UAM CorpusTool is a set of tools for the linguistic annotation of text. Core concepts include:
• The user defines a ‘project’, which is a set of files, and a set of analyses which are applied to each of these files.
• Each ‘analysis’ can be seen as a ‘layer’ of annotation. CorpusTool currently allows two types of annotation:
1. Document Coding: where the text as a whole is assigned features. For instance, these features could represent the register of the document (field,tenor, mode), or text-type.
2. Segment Coding: The user can select segments within a file, and assign features to each of these segments. Segments are specified by dragging the mouse over a span of text, and the user is then prompted to specify the features of this segment.

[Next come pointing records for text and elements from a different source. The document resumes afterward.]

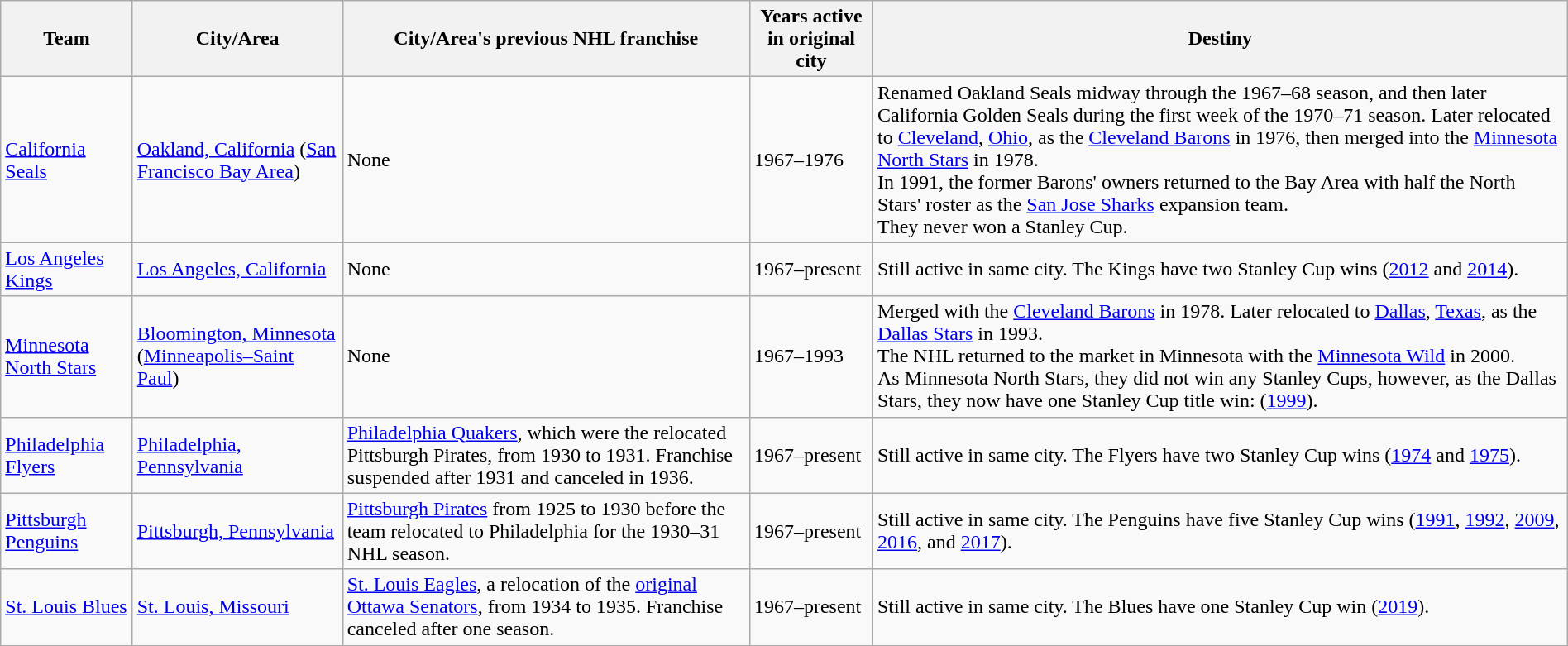
1967–1993 (810, 356)
Philadelphia, Pennsylvania (237, 455)
City/Area (237, 39)
Pittsburgh Pirates from 1925 to 1930 before the team relocated to Philadelphia for the 1930–31 NHL season. (546, 531)
Still active in same city. The Penguins have five Stanley Cup wins (1991, 1992, 2009, 2016, and 2017). (1220, 531)
St. Louis, Missouri (237, 607)
Team (66, 39)
Oakland, California (San Francisco Bay Area) (237, 160)
Bloomington, Minnesota (Minneapolis–Saint Paul) (237, 356)
Philadelphia Flyers (66, 455)
Pittsburgh Penguins (66, 531)
1967–1976 (810, 160)
St. Louis Blues (66, 607)
Minnesota North Stars (66, 356)
Still active in same city. The Blues have one Stanley Cup win (2019). (1220, 607)
Still active in same city. The Flyers have two Stanley Cup wins (1974 and 1975). (1220, 455)
City/Area's previous NHL franchise (546, 39)
Years active in original city (810, 39)
Philadelphia Quakers, which were the relocated Pittsburgh Pirates, from 1930 to 1931. Franchise suspended after 1931 and canceled in 1936. (546, 455)
Pittsburgh, Pennsylvania (237, 531)
Los Angeles Kings (66, 270)
St. Louis Eagles, a relocation of the original Ottawa Senators, from 1934 to 1935. Franchise canceled after one season. (546, 607)
Destiny (1220, 39)
California Seals (66, 160)
Los Angeles, California (237, 270)
Still active in same city. The Kings have two Stanley Cup wins (2012 and 2014). (1220, 270)
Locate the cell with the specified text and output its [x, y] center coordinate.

Other annotation types will be added in later versions, allowing annotation of rhetorical
structure theory (RST), Generic Structure (GSP), participant chaining, sentence structuring (e.g., Subj, Pred, Mood, Adjunct, etc.), annotation of spoken data etc.
UAM CorpusTool replaces prior software of the author, Systemic Coder, which allowed coding of single documents at a single layer. CorpusTool is an attempt to overcome the various limitations that constrained users of Coder. I wish to thank the many users of
Coder who forwarded their comments over the years, and to thank those sending me comments on this new tool.